Wuhan Diary #26: The 30th Day of the Wuhan City Closure — February 21, 2020

Today is February 21, two days since the end of the “tightening up of the city closure”, a process that lasted three days. According to media reports, February 19 was the last day of the “tightening up of the city closure”. Considering that the leadership and grassroots cadres had had a tough time, working day and night, so I waited another two days, and finally I felt that today I could say, “Thank you to the Party and the State for your faith in the health of my family members. Since the city closure, nobody and no organization in any shape, way or form has sought to find out how my family is doing. I also deeply thank myself who has worked so hard to rescue myself, to work hard to protect myself. Currently, my family has no sign of infection and has stored a sufficient quantity of supplies and so we haven’t troubled the Party and State at all.”

The day before yesterday, the 19th, it was said that the newly arrived Party Secretary Wang Zhonglin mingled with the people incognito. I don’t understand why wherever he goes on an “incognito visit” he goes with a large entourage and take so many pictures. But since the leader is sparing no effort and working hard, I think I should welcome this.
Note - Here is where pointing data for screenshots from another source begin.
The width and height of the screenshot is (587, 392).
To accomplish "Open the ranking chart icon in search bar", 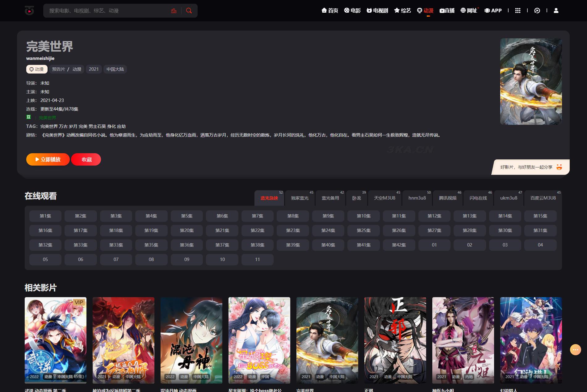I will 174,11.
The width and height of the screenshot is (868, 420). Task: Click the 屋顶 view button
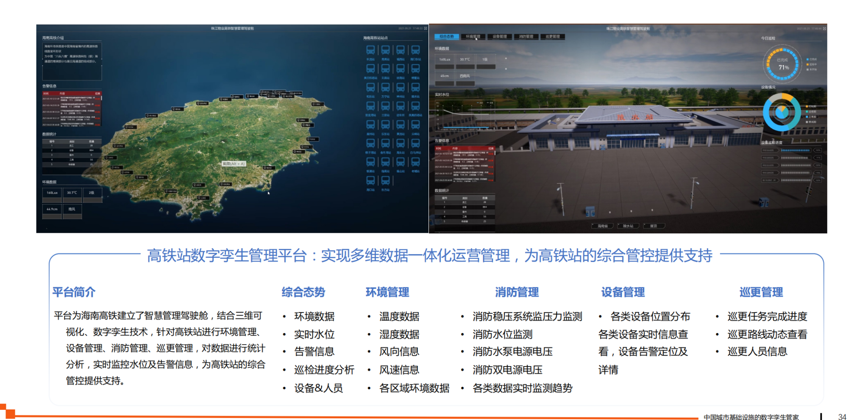[654, 226]
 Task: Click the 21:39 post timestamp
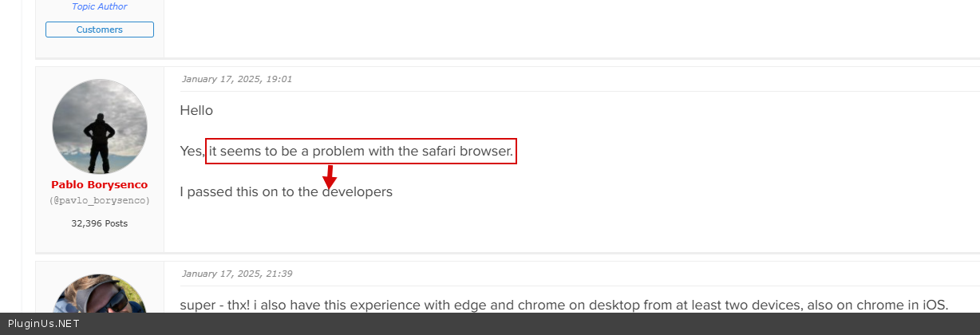(236, 274)
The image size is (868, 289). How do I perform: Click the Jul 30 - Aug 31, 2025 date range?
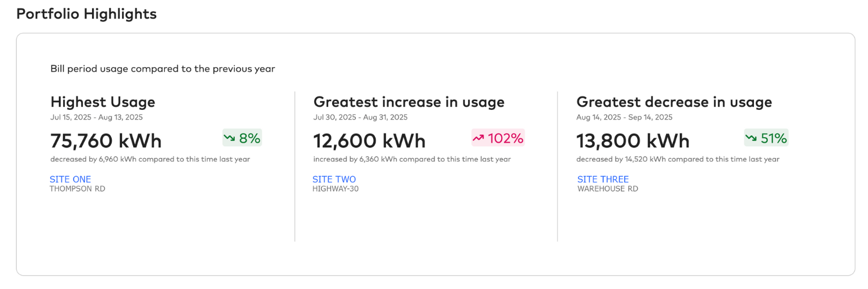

The day of the Secretary’s incognito visit, all the small supermarkets in the community were closed for the entire day. I had thought it was because of the “strictest community closure in history” but they opened again yesterday and explained that they had closed because leaders were making an “incognito visit”.

From the start of the strict closures of the communities I saw, on the WeChat groups of my friends and in the media, pet owners starting to ask for help.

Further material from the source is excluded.